- La règle australienne sur les voyages s’applique aux transferts crypto sans seuil minimum.
- Les plateformes d’échange crypto peuvent vérifier la propriété et les plateformes de réception des portefeuilles avant les retraits.
- L’absence de données de l’expéditeur ou du destinataire pourrait retarder, remettre en question ou bloquer les transferts cryptographiques.

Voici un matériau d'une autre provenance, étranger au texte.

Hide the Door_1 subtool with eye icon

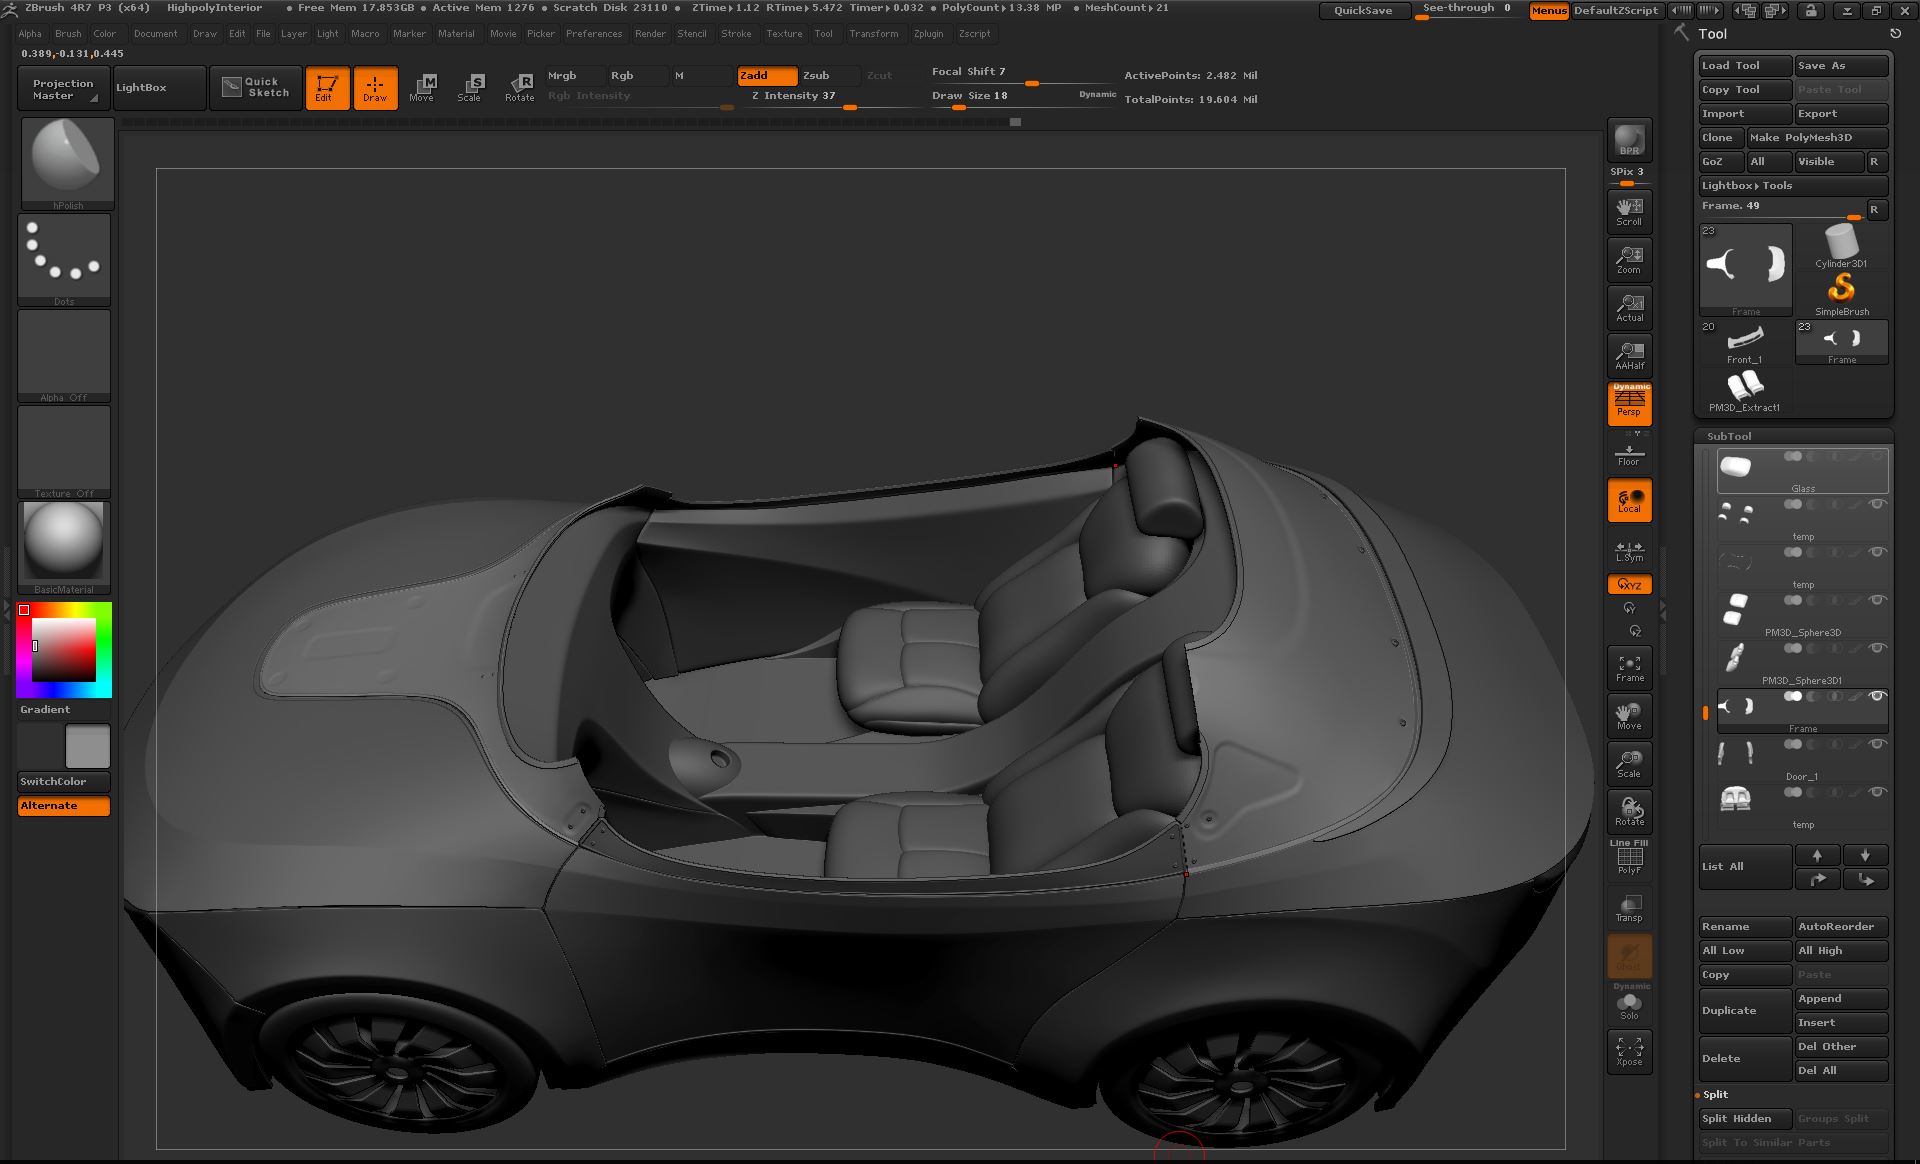[1877, 745]
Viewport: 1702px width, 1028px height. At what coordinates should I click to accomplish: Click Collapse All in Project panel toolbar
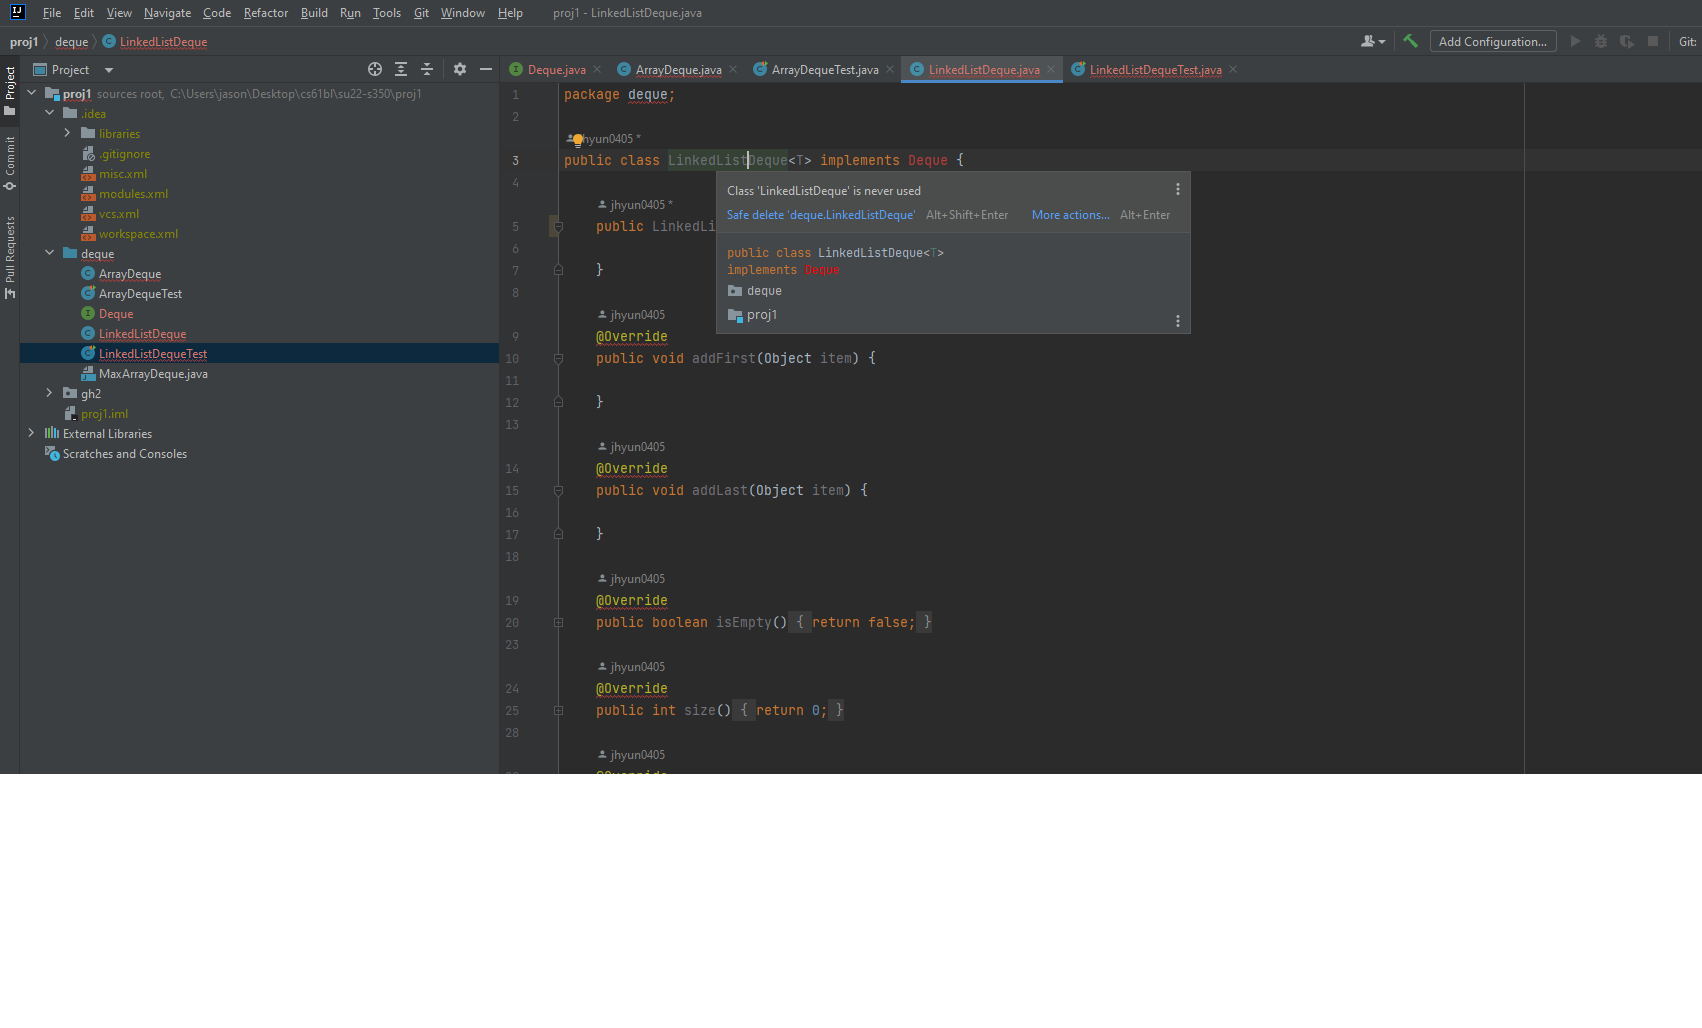tap(427, 69)
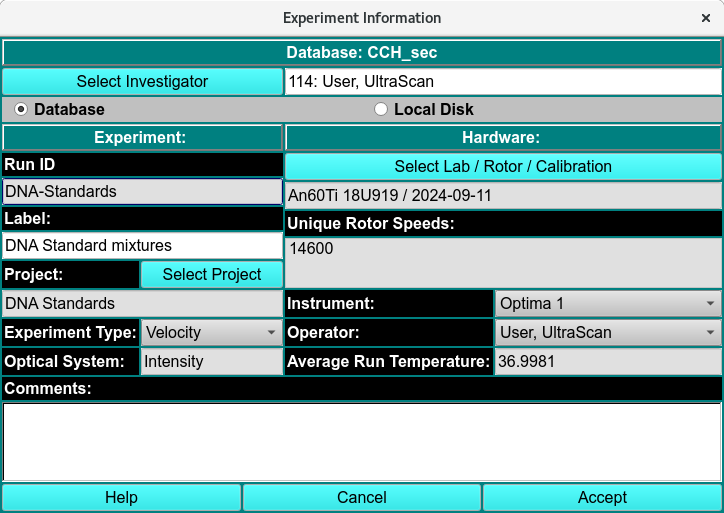The image size is (724, 513).
Task: Click the Average Run Temperature field
Action: [607, 361]
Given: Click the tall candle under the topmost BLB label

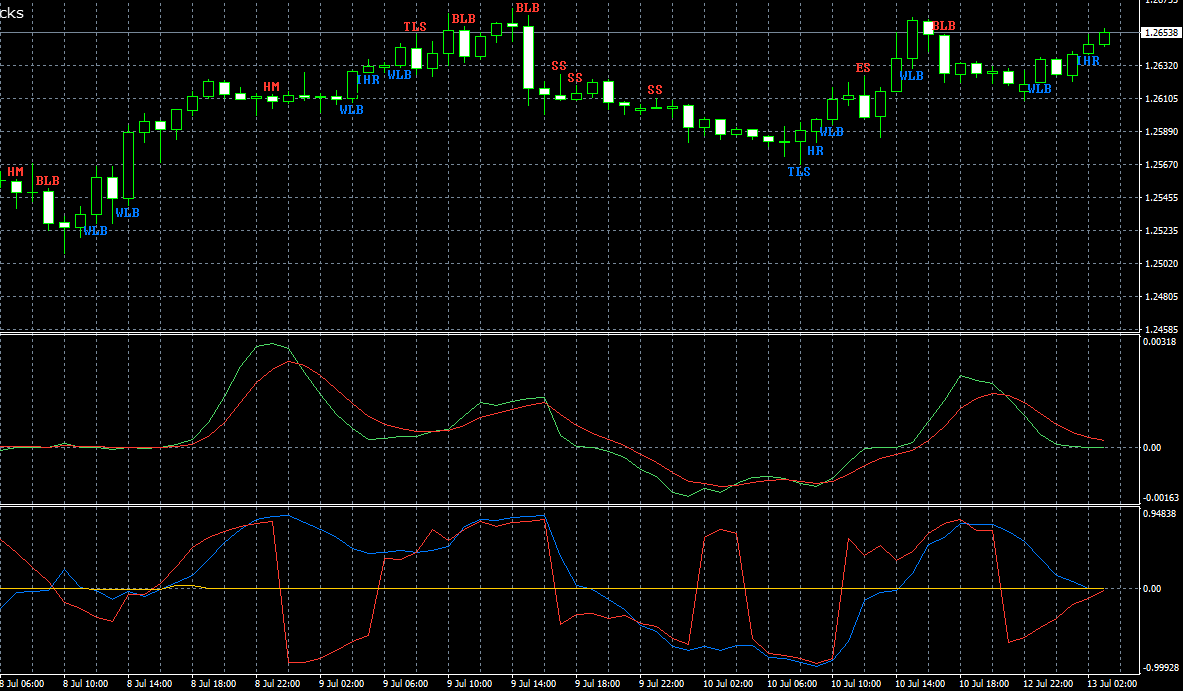Looking at the screenshot, I should pos(528,57).
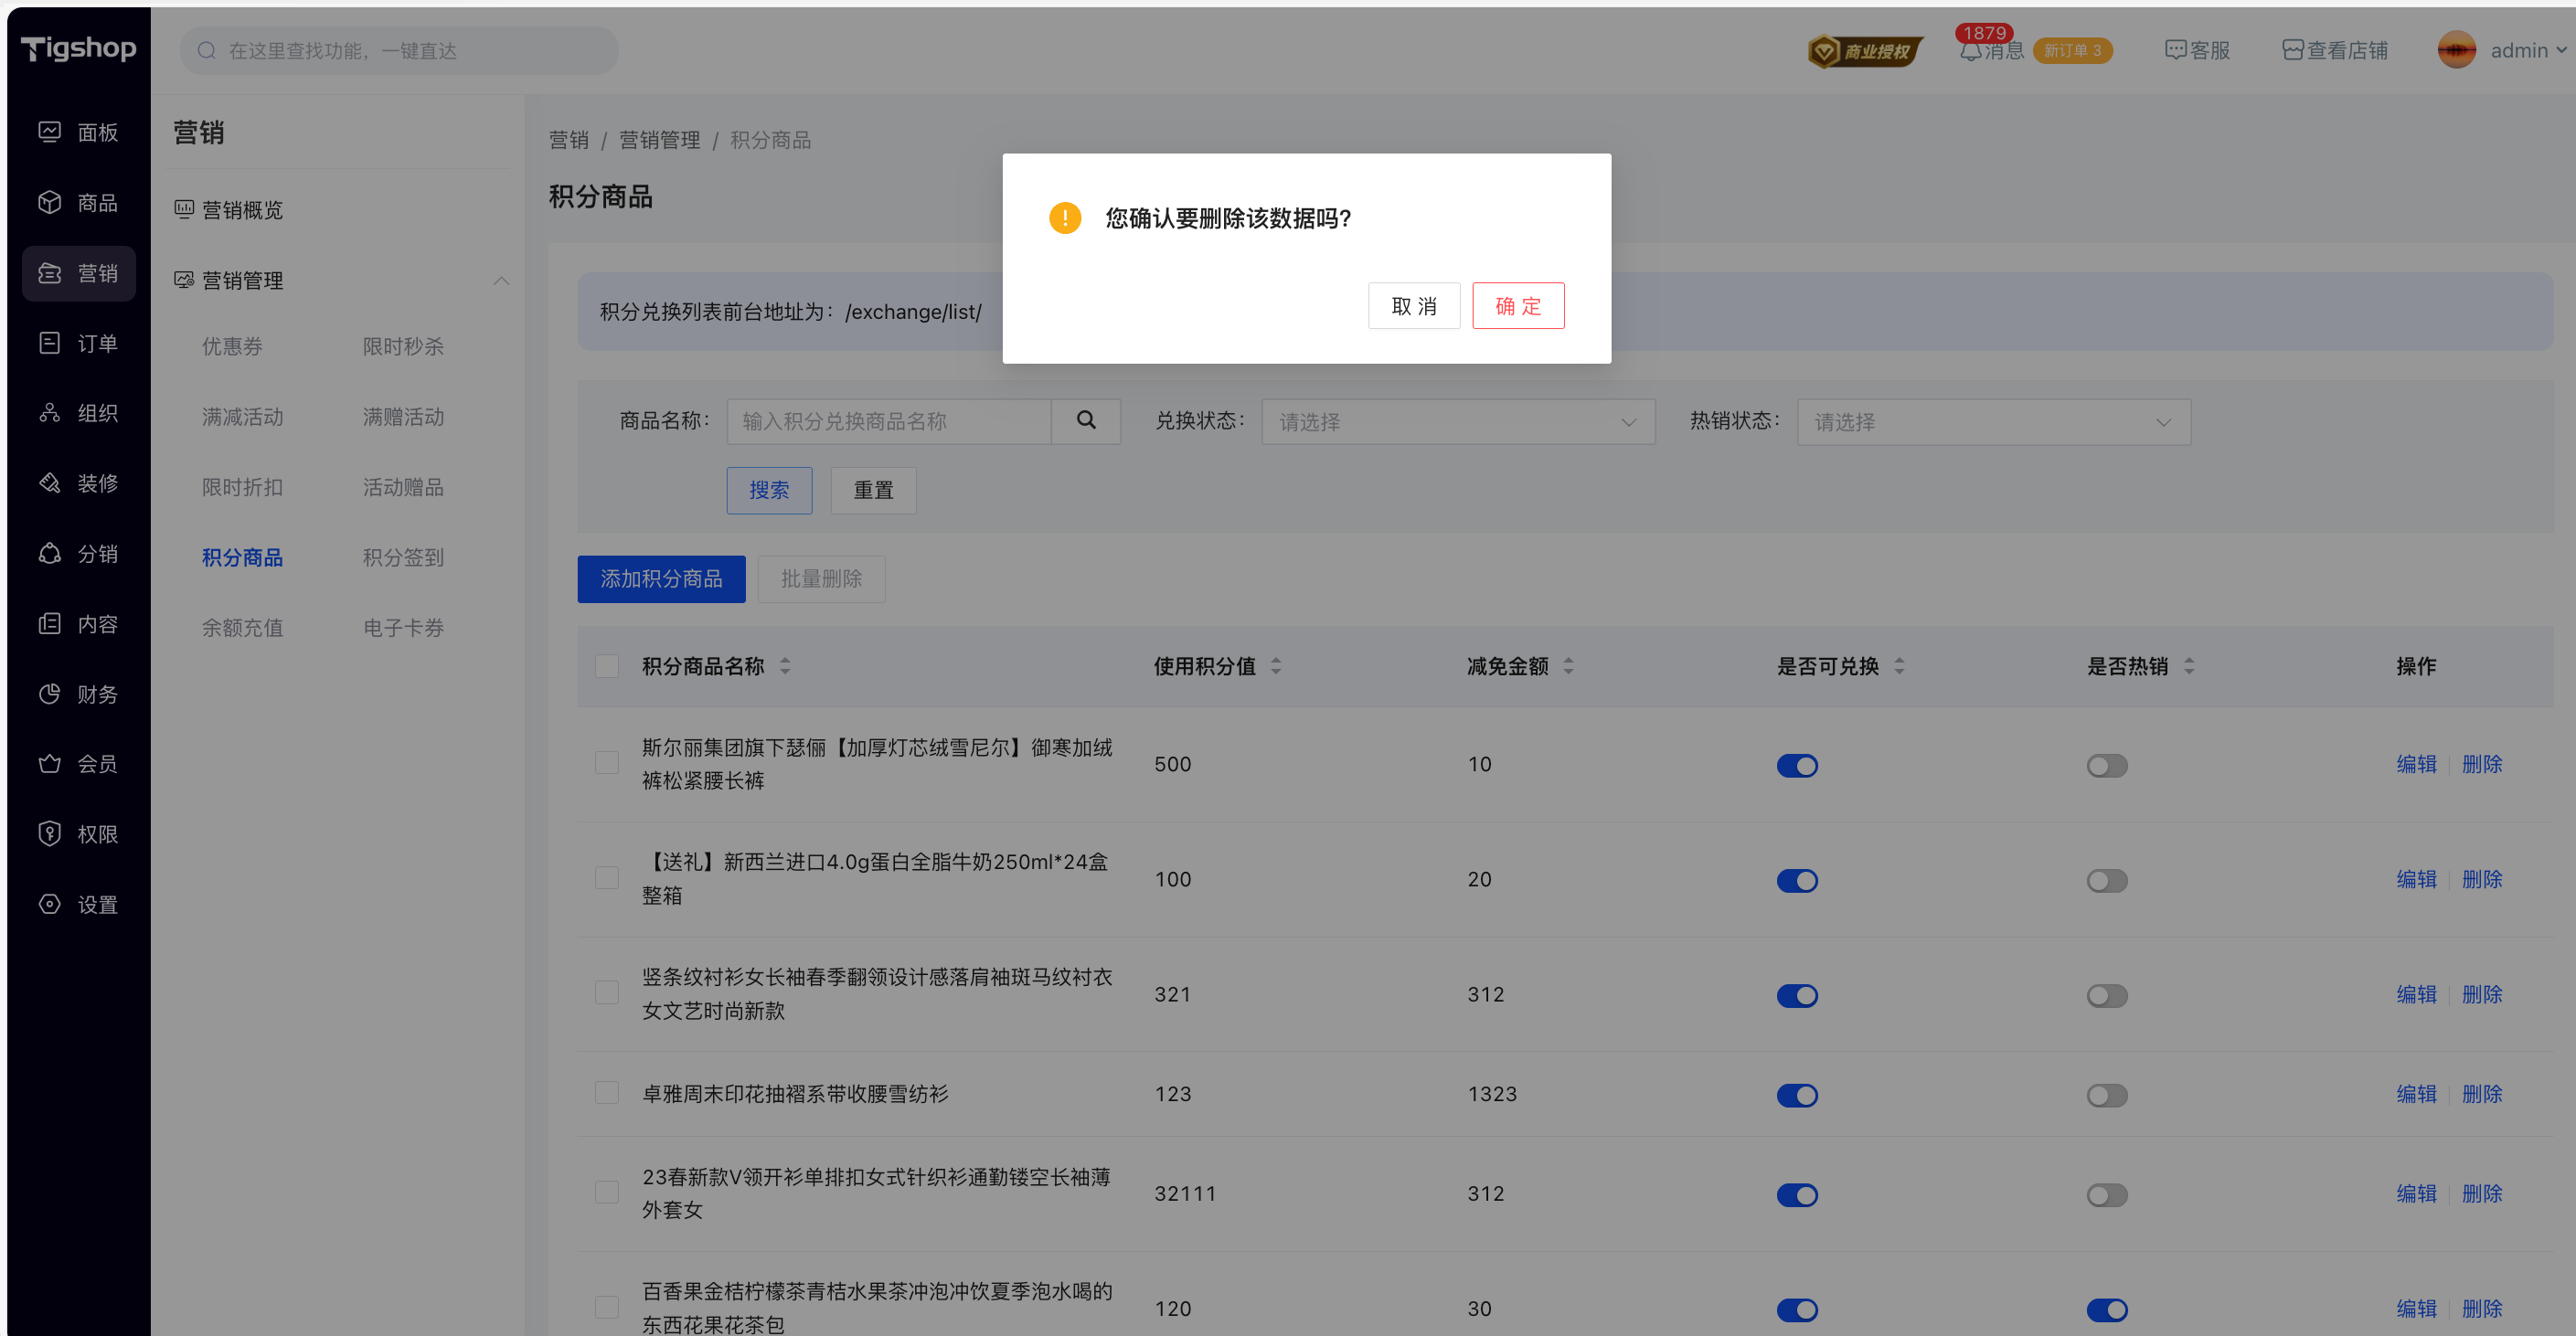The image size is (2576, 1336).
Task: Click 取消 to cancel deletion
Action: [1413, 306]
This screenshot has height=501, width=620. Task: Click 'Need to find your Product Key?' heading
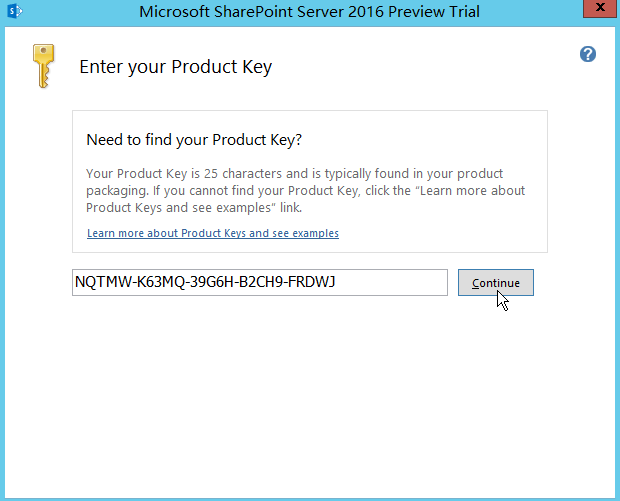point(194,139)
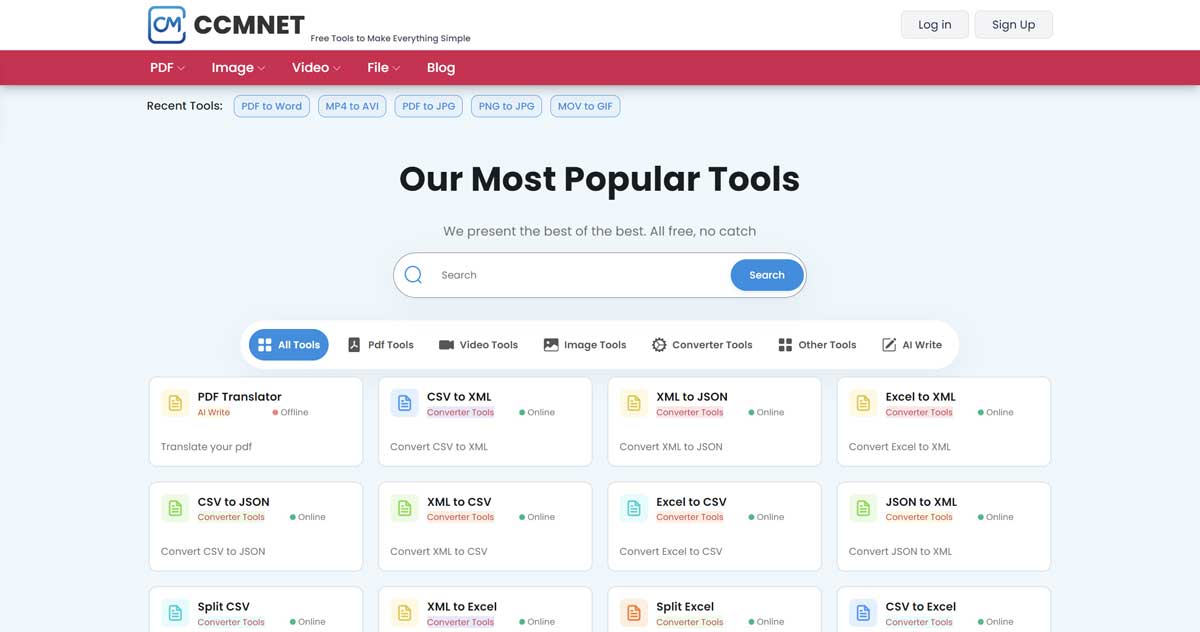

Les utilisateurs de cryptomonnaies australiens devront faire face à des contrôles de transfert plus stricts à partir du 1er juillet, à mesure que les obligations élargies en matière de lutte contre le blanchiment d’argent deviendront applicables entre les fournisseurs d’actifs virtuels réglementés. Ces mesures rapprochent les transferts d’actifs numériques des normes bancaires et de transferts de fonds en exigeant des entreprises qu’elles identifient les parties transactionnelles et préserver les informations de traçage.
AUSTRAC, l’organisme australien de régulation du renseignement financier, indique que la Travel Rule s’applique lorsque les fournisseurs acceptent des instructions de transfert ou mettent à disposition des cryptos reçues à un bénéficiaire. Avant de finaliser un transfert, un établissement de commande peut vérifier les informations du payeur, obtenir le nom complet du destinataire et transmettre les informations clés.
Ces informations peuvent inclure des numéros de compte, des adresses de portefeuille ou des références de transaction nécessaires pour retracer les fonds à travers la chaîne de paiement réglementée. La règle couvre les transferts nationaux et internationaux sans seuil minimum, ce qui signifie que les transactions de faible valeur peuvent également être soumises à des contrôles de conformité.
Les retraits crypto font face aux vérifications de nouveau portefeuille
Selon les rapports, le changement le plus clair apparaîtra lorsque les clients retireront des cryptos vers une autre plateforme d’échange ou portefeuille de garde. Au cours de ce processus, les plateformes peuvent demander si une adresse appartient au client, à un autre fournisseur ou à un tiers distinct. Ils peuvent également demander le nom de la plateforme destinataire et exiger la vérification des adresses de retrait enregistrées après le 1er juillet.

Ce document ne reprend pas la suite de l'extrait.